The inflation numbers are also improving on a year-over-year basis. Compared with last October, prices are up 2.7 percent, a rate that is still higher than the Fed would like to see but a decline from prior months. "The numbers are [going] in the right direction," says Professor Owen.

The improvement in the CPI follows a similar report on Tuesday for the Producer Price Index, a measure of inflation for businesses, which fell 1.6 percent. Taking out food and energy, prices dropped 0.9 percent.

The falling prices reflect the competitive business environment, says Daniel Meckstroth, chief economist for the Manufacturers Alliance/MAPI in Arlington, Va. "Business just can't raise prices."

In an important trend, some commodity prices other than energy are also starting to retreat, he says. Copper, aluminum, and steel are all selling for less than they were this summer. "We're getting a pause in demand, which is giving supply a chance to catch up," says Mr. Meckstroth.

An easing of the inflation rate might also start to relieve what the Fed calls "inflationary expectations" – the public's anticipation that prices will keep going up. However, prices will have to remain down for a longer time to change perceptions, says Dennis Jacobe, chief economist at the Gallup Organization in Washington.
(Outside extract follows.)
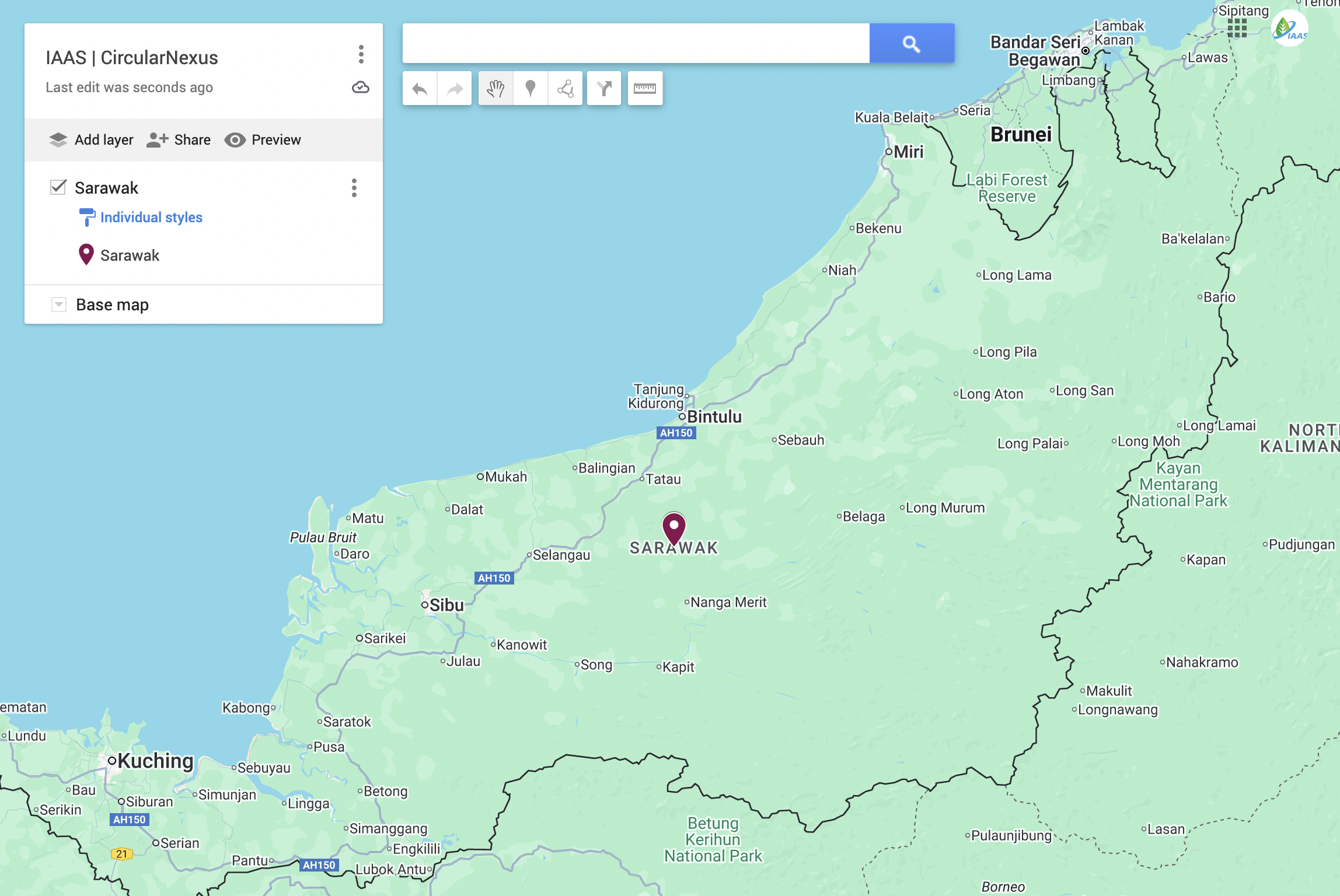Select the draw a line tool

pos(564,88)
"A considerable number of Americans think the drop in gasoline prices is temporary and prices will go back up, if not this year than next year," he says.
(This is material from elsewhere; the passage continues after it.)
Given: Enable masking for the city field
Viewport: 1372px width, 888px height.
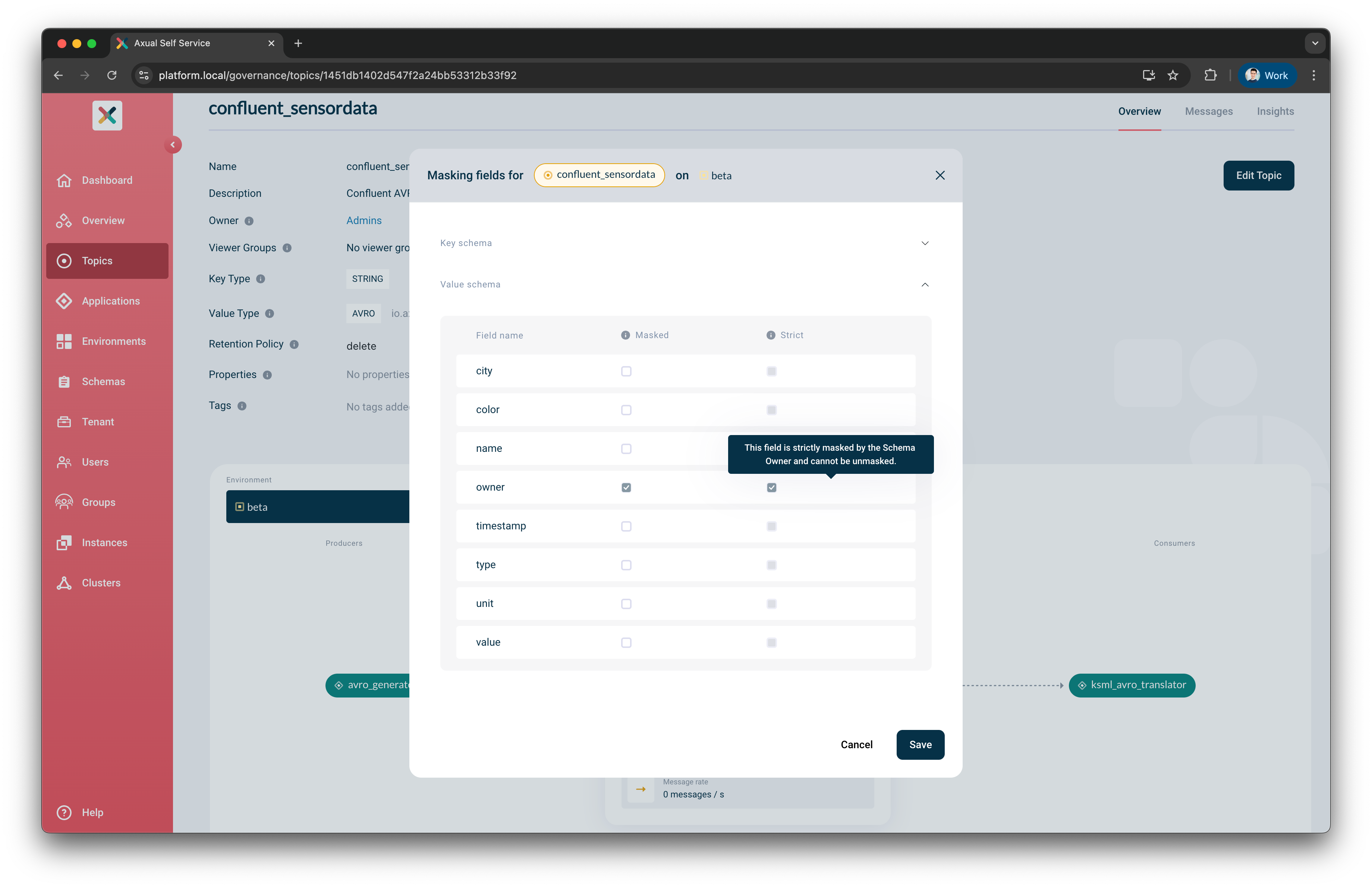Looking at the screenshot, I should coord(626,371).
It's not just gasoline prices, Mr. Jacobe adds. Over the last several years, prices have risen for healthcare and education. In Thursday's report, healthcare rose 0.3 percent in October and education 0.2 percent. "People perceive a sizable increase in these areas," he says.

The Fed is also watching the housing sector carefully for signs that the slowdown there will have an adverse impact on future CPI numbers. Housing is weighted to represent 25 percent of the index. To calculate housing costs, the government looks at rents.
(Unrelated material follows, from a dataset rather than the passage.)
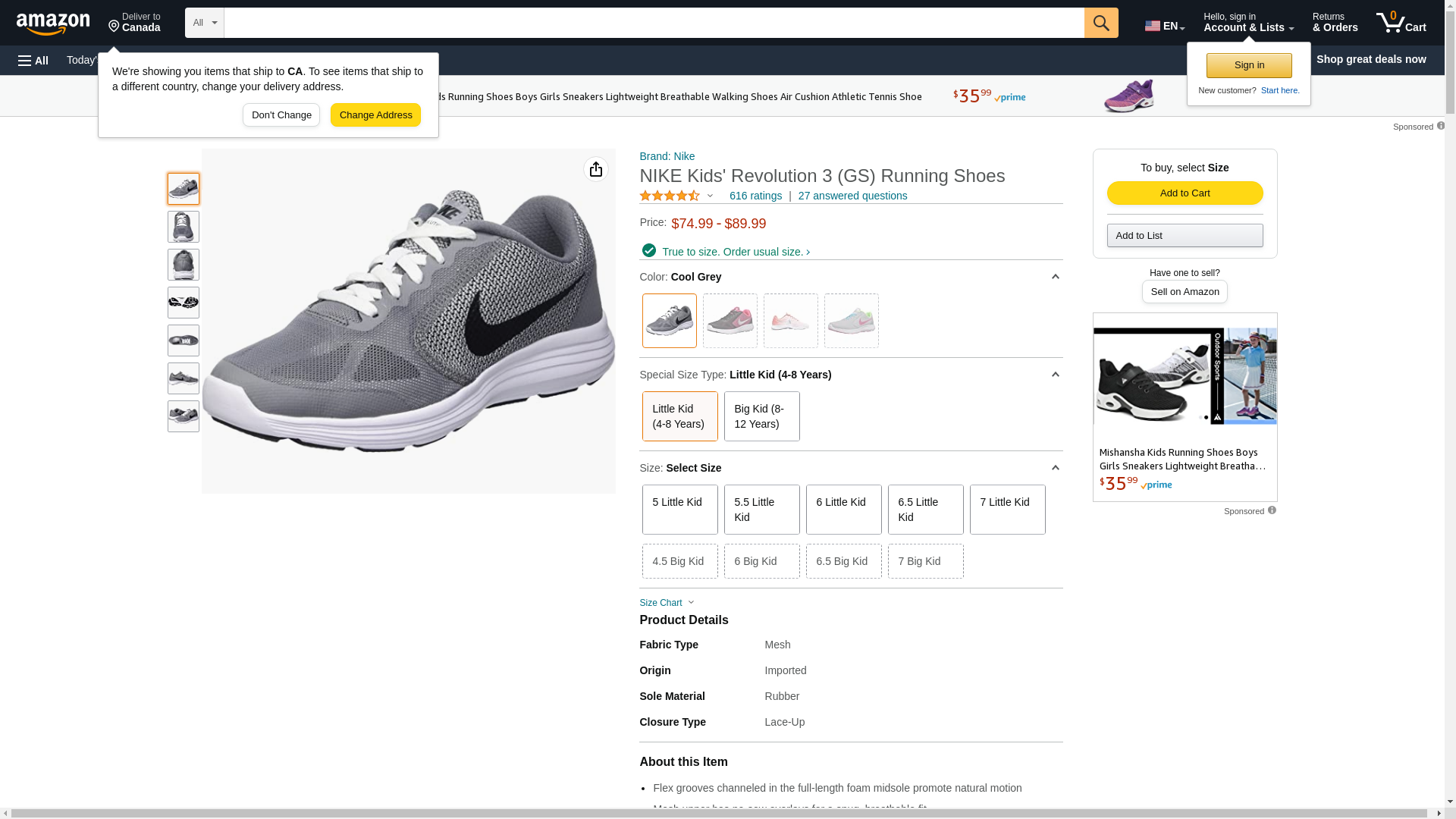Select size 7 Little Kid
This screenshot has height=819, width=1456.
[x=1007, y=510]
"When there is a big drop in housing, everyone who was going to buy stops and starts renting because they think they should wait to see how low prices drop," says Owen. "This increases the demand for rental housing, which is ironic for the Fed because it could raise the CPI, causing them to raise rates. And housing will decline more, so the CPI gets worse, not better. So, the Fed is watching the housing market carefully because they don't want to accelerate the decline in prices."

This week, DataQuick reported that the number of new and existing homes sold in southern California last month was the lowest in 10 years. And prices have leveled off. The median price was $484,000, the same as September, but up 2.3 percent from October a year ago. DataQuick reports that year-over-year increases have been in the single-digit range for the past seven months and are expected to be slightly negative by the end of this year or early next year.

One of the largest factors in the falling CPI last month was the drop in gasoline prices. Energy prices in October were down 7.0 percent from September, which was down 7.2 percent from August.

The falling prices at the pump could augur well for upcoming holiday sales, says Scott Brown, chief economist at Raymond James & Associates in St. Petersburg, Fla. When gasoline prices move up or down, "there is a lag effect ... on consumer spending," he explains. "People are still working off the $3 a gallon they paid this summer, but once they work through those credit-card bills, they will feel better about the outlook."

As a result, Mr. Brown, says he is "cautiously optimistic" about the prospects for the holiday retail sales.